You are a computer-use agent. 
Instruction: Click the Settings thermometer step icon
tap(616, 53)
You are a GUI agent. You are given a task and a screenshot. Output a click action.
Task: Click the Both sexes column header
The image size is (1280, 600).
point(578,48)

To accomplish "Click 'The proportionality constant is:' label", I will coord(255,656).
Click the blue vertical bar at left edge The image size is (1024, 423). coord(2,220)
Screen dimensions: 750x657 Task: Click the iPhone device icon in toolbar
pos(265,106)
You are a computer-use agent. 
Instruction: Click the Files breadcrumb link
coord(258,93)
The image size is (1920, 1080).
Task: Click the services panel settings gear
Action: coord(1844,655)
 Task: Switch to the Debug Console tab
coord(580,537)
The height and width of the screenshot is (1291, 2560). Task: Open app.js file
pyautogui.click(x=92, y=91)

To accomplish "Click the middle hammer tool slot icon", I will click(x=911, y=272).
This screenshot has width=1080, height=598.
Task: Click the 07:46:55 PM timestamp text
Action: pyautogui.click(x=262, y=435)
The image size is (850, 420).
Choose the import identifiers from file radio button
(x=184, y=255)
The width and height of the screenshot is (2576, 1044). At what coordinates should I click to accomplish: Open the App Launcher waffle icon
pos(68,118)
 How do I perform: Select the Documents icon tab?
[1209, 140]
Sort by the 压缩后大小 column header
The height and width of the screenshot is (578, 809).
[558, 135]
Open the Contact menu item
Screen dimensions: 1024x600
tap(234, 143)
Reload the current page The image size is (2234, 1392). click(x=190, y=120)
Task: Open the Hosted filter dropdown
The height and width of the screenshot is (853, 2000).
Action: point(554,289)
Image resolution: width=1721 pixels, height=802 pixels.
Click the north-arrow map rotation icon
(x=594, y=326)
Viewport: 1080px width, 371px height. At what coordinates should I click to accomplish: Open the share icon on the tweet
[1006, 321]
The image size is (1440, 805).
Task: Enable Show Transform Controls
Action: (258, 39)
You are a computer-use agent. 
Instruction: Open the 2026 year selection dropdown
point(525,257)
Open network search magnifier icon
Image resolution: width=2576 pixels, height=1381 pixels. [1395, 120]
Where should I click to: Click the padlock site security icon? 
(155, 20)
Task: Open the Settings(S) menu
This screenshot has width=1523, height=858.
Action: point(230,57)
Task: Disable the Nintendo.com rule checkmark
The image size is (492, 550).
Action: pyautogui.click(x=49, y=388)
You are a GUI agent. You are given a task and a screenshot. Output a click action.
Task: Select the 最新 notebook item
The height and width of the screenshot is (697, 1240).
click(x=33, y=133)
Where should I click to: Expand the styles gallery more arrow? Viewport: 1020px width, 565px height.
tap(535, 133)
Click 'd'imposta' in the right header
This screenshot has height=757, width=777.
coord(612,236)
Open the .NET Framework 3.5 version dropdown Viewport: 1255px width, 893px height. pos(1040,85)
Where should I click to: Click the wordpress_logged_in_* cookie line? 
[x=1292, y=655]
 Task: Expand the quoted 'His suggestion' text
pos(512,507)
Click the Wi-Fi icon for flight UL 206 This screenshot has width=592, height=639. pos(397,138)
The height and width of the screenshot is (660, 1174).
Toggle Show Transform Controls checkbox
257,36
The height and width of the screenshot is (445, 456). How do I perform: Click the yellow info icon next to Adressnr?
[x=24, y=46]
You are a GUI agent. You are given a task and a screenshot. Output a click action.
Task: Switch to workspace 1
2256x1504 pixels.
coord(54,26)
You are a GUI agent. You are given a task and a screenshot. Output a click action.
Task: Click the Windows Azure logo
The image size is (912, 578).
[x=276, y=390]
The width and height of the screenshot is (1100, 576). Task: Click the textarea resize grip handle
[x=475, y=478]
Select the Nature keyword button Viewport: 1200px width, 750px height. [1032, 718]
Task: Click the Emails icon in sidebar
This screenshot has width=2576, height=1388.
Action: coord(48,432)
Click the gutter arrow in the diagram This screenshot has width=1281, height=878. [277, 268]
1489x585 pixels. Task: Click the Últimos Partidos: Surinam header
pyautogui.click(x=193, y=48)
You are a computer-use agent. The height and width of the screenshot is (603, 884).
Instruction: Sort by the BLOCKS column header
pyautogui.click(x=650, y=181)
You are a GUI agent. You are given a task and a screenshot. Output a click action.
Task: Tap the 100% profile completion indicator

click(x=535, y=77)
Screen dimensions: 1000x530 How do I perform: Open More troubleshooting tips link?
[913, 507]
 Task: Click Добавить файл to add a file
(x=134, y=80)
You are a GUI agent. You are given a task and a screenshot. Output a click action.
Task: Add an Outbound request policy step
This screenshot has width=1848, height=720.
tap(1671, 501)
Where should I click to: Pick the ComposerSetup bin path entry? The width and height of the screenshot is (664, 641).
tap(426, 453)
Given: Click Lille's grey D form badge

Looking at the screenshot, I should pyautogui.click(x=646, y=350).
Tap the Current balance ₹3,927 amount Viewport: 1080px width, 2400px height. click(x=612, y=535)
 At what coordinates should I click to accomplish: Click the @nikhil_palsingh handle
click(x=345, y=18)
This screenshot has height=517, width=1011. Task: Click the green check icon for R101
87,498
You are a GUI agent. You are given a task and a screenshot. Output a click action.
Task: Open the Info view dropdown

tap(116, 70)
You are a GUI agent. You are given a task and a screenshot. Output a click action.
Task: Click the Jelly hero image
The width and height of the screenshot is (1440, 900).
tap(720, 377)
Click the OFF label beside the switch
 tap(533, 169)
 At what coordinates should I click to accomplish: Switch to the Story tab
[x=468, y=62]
----------------
(Stated exercise)
Reproduce the listing above, switching "waffle" to "grid" and leaving every other part unchanged.

(Answer to the problem)
You are a computer-use agent. 
Instruction: Click the Settings thermometer step icon
tap(616, 53)
You are a GUI agent. You are given a task and a screenshot. Output a click action.
Task: Click the Both sexes column header
The image size is (1280, 600).
point(578,48)

To accomplish "Click 'The proportionality constant is:' label", I will coord(255,656).
Click the blue vertical bar at left edge The image size is (1024, 423). coord(2,220)
Screen dimensions: 750x657 Task: Click the iPhone device icon in toolbar
pos(265,106)
You are a computer-use agent. 
Instruction: Click the Files breadcrumb link
coord(258,93)
The image size is (1920, 1080).
Task: Click the services panel settings gear
Action: coord(1844,655)
 Task: Switch to the Debug Console tab
coord(580,537)
The height and width of the screenshot is (1291, 2560). Task: Open app.js file
pyautogui.click(x=92, y=91)

To accomplish "Click the middle hammer tool slot icon", I will click(x=911, y=272).
This screenshot has width=1080, height=598.
Task: Click the 07:46:55 PM timestamp text
Action: pyautogui.click(x=262, y=435)
The image size is (850, 420).
Choose the import identifiers from file radio button
(x=184, y=255)
The width and height of the screenshot is (2576, 1044). At what coordinates should I click to accomplish: Open the App Launcher grid icon
pos(68,118)
 How do I perform: Select the Documents icon tab?
[1209, 140]
Sort by the 压缩后大小 column header
The height and width of the screenshot is (578, 809).
[558, 135]
Open the Contact menu item
Screen dimensions: 1024x600
tap(234, 143)
Reload the current page The image size is (2234, 1392). click(x=190, y=120)
Task: Open the Hosted filter dropdown
The height and width of the screenshot is (853, 2000).
Action: point(554,289)
Image resolution: width=1721 pixels, height=802 pixels.
Click the north-arrow map rotation icon
(x=594, y=326)
Viewport: 1080px width, 371px height. At what coordinates should I click to accomplish: Open the share icon on the tweet
[1006, 321]
The image size is (1440, 805).
Task: Enable Show Transform Controls
Action: (258, 39)
You are a computer-use agent. 
Instruction: Open the 2026 year selection dropdown
point(525,257)
Open network search magnifier icon
Image resolution: width=2576 pixels, height=1381 pixels. [1395, 120]
Where should I click to: Click the padlock site security icon? 
(155, 20)
Task: Open the Settings(S) menu
This screenshot has width=1523, height=858.
Action: point(230,57)
Task: Disable the Nintendo.com rule checkmark
The image size is (492, 550).
Action: pyautogui.click(x=49, y=388)
You are a GUI agent. You are given a task and a screenshot. Output a click action.
Task: Select the 最新 notebook item
The height and width of the screenshot is (697, 1240).
click(x=33, y=133)
Where should I click to: Expand the styles gallery more arrow? Viewport: 1020px width, 565px height.
tap(535, 133)
Click 'd'imposta' in the right header
This screenshot has height=757, width=777.
coord(612,236)
Open the .NET Framework 3.5 version dropdown Viewport: 1255px width, 893px height. pos(1040,85)
Where should I click to: Click the wordpress_logged_in_* cookie line? 
[x=1292, y=655]
 Task: Expand the quoted 'His suggestion' text
pos(512,507)
Click the Wi-Fi icon for flight UL 206 This screenshot has width=592, height=639. pos(397,138)
The height and width of the screenshot is (660, 1174).
Toggle Show Transform Controls checkbox
257,36
The height and width of the screenshot is (445, 456). How do I perform: Click the yellow info icon next to Adressnr?
[x=24, y=46]
You are a GUI agent. You are given a task and a screenshot. Output a click action.
Task: Switch to workspace 1
2256x1504 pixels.
coord(54,26)
You are a GUI agent. You are given a task and a screenshot. Output a click action.
Task: Click the Windows Azure logo
The image size is (912, 578).
[x=276, y=390]
The width and height of the screenshot is (1100, 576). Task: Click the textarea resize grip handle
[x=475, y=478]
Select the Nature keyword button Viewport: 1200px width, 750px height. [1032, 718]
Task: Click the Emails icon in sidebar
This screenshot has width=2576, height=1388.
Action: coord(48,432)
Click the gutter arrow in the diagram This screenshot has width=1281, height=878. [277, 268]
1489x585 pixels. Task: Click the Últimos Partidos: Surinam header
pyautogui.click(x=193, y=48)
You are a computer-use agent. The height and width of the screenshot is (603, 884).
Instruction: Sort by the BLOCKS column header
pyautogui.click(x=650, y=181)
You are a GUI agent. You are given a task and a screenshot. Output a click action.
Task: Tap the 100% profile completion indicator

click(x=535, y=77)
Screen dimensions: 1000x530 How do I perform: Open More troubleshooting tips link?
[913, 507]
 Task: Click Добавить файл to add a file
(x=134, y=80)
You are a GUI agent. You are given a task and a screenshot. Output a click action.
Task: Add an Outbound request policy step
This screenshot has width=1848, height=720.
tap(1671, 501)
Where should I click to: Pick the ComposerSetup bin path entry? The width and height of the screenshot is (664, 641).
tap(426, 453)
Given: Click Lille's grey D form badge

Looking at the screenshot, I should pyautogui.click(x=646, y=350).
Tap the Current balance ₹3,927 amount Viewport: 1080px width, 2400px height. click(x=612, y=535)
 At what coordinates should I click to accomplish: Click the @nikhil_palsingh handle
click(x=345, y=18)
This screenshot has height=517, width=1011. Task: Click the green check icon for R101
87,498
You are a GUI agent. You are given a task and a screenshot. Output a click action.
Task: Open the Info view dropdown

tap(116, 70)
You are a GUI agent. You are given a task and a screenshot. Output a click action.
Task: Click the Jelly hero image
The width and height of the screenshot is (1440, 900).
tap(720, 377)
Click the OFF label beside the switch
 tap(533, 169)
 At what coordinates should I click to accomplish: Switch to the Story tab
[x=468, y=62]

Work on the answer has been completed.